WORK REQUEST: Write every record out again exactly as given.

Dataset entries
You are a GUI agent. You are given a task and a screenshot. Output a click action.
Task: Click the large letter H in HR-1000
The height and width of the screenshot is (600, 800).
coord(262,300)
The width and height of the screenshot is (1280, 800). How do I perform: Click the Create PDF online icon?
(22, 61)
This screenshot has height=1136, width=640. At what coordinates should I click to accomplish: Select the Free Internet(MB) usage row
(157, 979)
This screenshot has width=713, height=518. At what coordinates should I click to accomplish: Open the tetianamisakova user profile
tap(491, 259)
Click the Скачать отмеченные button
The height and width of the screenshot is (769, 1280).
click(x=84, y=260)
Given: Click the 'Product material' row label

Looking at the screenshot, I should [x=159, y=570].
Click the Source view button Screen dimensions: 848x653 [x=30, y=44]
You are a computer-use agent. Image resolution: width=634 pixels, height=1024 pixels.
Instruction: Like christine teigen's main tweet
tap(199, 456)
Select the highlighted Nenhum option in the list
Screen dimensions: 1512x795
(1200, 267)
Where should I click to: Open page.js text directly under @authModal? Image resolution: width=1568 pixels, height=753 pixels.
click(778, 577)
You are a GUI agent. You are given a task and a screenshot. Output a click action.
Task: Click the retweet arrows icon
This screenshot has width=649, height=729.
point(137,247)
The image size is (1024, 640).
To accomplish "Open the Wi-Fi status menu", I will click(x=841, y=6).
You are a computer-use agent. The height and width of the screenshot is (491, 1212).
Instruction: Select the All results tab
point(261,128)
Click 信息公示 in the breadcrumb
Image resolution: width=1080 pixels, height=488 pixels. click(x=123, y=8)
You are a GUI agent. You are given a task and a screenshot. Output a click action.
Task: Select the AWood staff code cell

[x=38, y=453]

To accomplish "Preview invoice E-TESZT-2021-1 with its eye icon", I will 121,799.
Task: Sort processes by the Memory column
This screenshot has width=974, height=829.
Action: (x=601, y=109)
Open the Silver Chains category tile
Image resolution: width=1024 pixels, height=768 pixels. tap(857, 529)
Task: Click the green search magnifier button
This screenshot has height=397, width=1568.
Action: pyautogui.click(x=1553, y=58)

RESULT OF THE EXERCISE:
You are a GUI agent. You are given a task and a screenshot. Output a click action.
Task: Click the large letter H in HR-1000
The height and width of the screenshot is (600, 800).
coord(262,300)
The width and height of the screenshot is (1280, 800). How do I perform: Click the Create PDF online icon?
(22, 61)
This screenshot has height=1136, width=640. At what coordinates should I click to accomplish: Select the Free Internet(MB) usage row
(157, 979)
This screenshot has width=713, height=518. At what coordinates should I click to accomplish: Open the tetianamisakova user profile
tap(491, 259)
Click the Скачать отмеченные button
The height and width of the screenshot is (769, 1280).
click(x=84, y=260)
Given: Click the 'Product material' row label

Looking at the screenshot, I should [x=159, y=570].
Click the Source view button Screen dimensions: 848x653 [x=30, y=44]
You are a computer-use agent. Image resolution: width=634 pixels, height=1024 pixels.
Instruction: Like christine teigen's main tweet
tap(199, 456)
Select the highlighted Nenhum option in the list
Screen dimensions: 1512x795
(1200, 267)
Where should I click to: Open page.js text directly under @authModal? Image resolution: width=1568 pixels, height=753 pixels.
click(778, 577)
You are a GUI agent. You are given a task and a screenshot. Output a click action.
Task: Click the retweet arrows icon
This screenshot has width=649, height=729.
point(137,247)
The image size is (1024, 640).
To accomplish "Open the Wi-Fi status menu", I will click(x=841, y=6).
You are a computer-use agent. The height and width of the screenshot is (491, 1212).
Instruction: Select the All results tab
point(261,128)
Click 信息公示 in the breadcrumb
Image resolution: width=1080 pixels, height=488 pixels. click(x=123, y=8)
You are a GUI agent. You are given a task and a screenshot. Output a click action.
Task: Select the AWood staff code cell

[x=38, y=453]

To accomplish "Preview invoice E-TESZT-2021-1 with its eye icon", I will 121,799.
Task: Sort processes by the Memory column
This screenshot has width=974, height=829.
Action: (x=601, y=109)
Open the Silver Chains category tile
Image resolution: width=1024 pixels, height=768 pixels. tap(857, 529)
Task: Click the green search magnifier button
This screenshot has height=397, width=1568.
Action: pyautogui.click(x=1553, y=58)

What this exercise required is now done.